Null’altro da aggiungere, in margine a un libro che fa risuonare questi temi in modo chiaro e forte. Solo un ultimo commento: Paolo Bartolini ha un grande talento nel connettere e comporre fra loro temi, concetti e discorsi che provengono da autori e discipline anche lontani fra di loro. È una vera e propria arte della relazione quella di chi, nello sviluppare il proprio tragitto teorico, riesce a tenere insieme le voci di altri, articolandole lungo un percorso inedito e sorprendente. Tanto inedito e sorprendente quanto quello di ciascun umano quando “diviene ciò che è” nella connessione con altro e altri: magia della polifonia – e grande stima per chi, di questi tempi, è capace di azzardarla.

Note

[1] M. Benasayag, Clinique du mal-être. La “psy” face aux nouvelles souffrances psychiques, La Découverte, Paris, 2015, p. 25, traduzione mia.

[2] E. de Martino, La fine del mondo.
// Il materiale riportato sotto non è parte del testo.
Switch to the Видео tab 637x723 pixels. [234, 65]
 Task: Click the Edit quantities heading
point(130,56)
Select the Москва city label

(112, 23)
Contributo all’analisi delle apocalissi culturali, Einaudi, Torino, 1977.

[3] Benasayag, Clinique du mal-être…, op. cit., p. 34.

[4] Recalcati l’ha chiamata “clinica del vuoto” e ha proposto, come contromisura alle sofferenze post-moderne, il ritorno al “pieno” della freudiana “clinica del desiderio”, la restaurazione dell’inconscio così come lo abbiamo storicamente conosciuto nell’epoca classica della psicoanalisi. È una proposta che ha il merito di nominare a chiare lettere un problema, ma che lascerà perplessi tutti coloro che non nutrono particolari nostalgie per un passato che un’intera generazione – quella della rivolta libertaria – ha già decretato insopportabile. Vedi M. Recalcati, L’uomo senza inconscio. Figure della nuova clinica psicoanalitica, Raffaello Cortina, Milano, 2010.
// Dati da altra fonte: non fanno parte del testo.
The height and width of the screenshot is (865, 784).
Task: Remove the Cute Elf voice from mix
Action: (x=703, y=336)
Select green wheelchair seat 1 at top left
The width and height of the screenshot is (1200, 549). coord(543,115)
[5] P. Dardot & C. Laval, La nouvelle raison du monde. Essai sur la société néolibérale, La Découverte, Paris, 2009.

[6] Ad es., L. Parinetto, Streghe e potere. Il capitale e la persecuzione del diverso, Rusconi, Milano, 1998; P. Pignarre e I. Stengers I., La sorcellerie capitaliste. Pratiques de désenvoûtement, La Découverte, Paris, 2005.

[7] Vedi ad es. E. Viveiros de Castro (2003), E, in S. Consigliere (a cura di), Mondi Multipli. I. Oltre la Grande partizione, Kaiak, Napoli, 2013, pp. 183-203; P. Coppo, Le ragioni del dolore. Etnopsichiatria della depressione, Bollati Boringhieri, Torino, 2005; F. Sironi, Psychopathologie des violences collectives, Odile Jacob, Paris, 2007.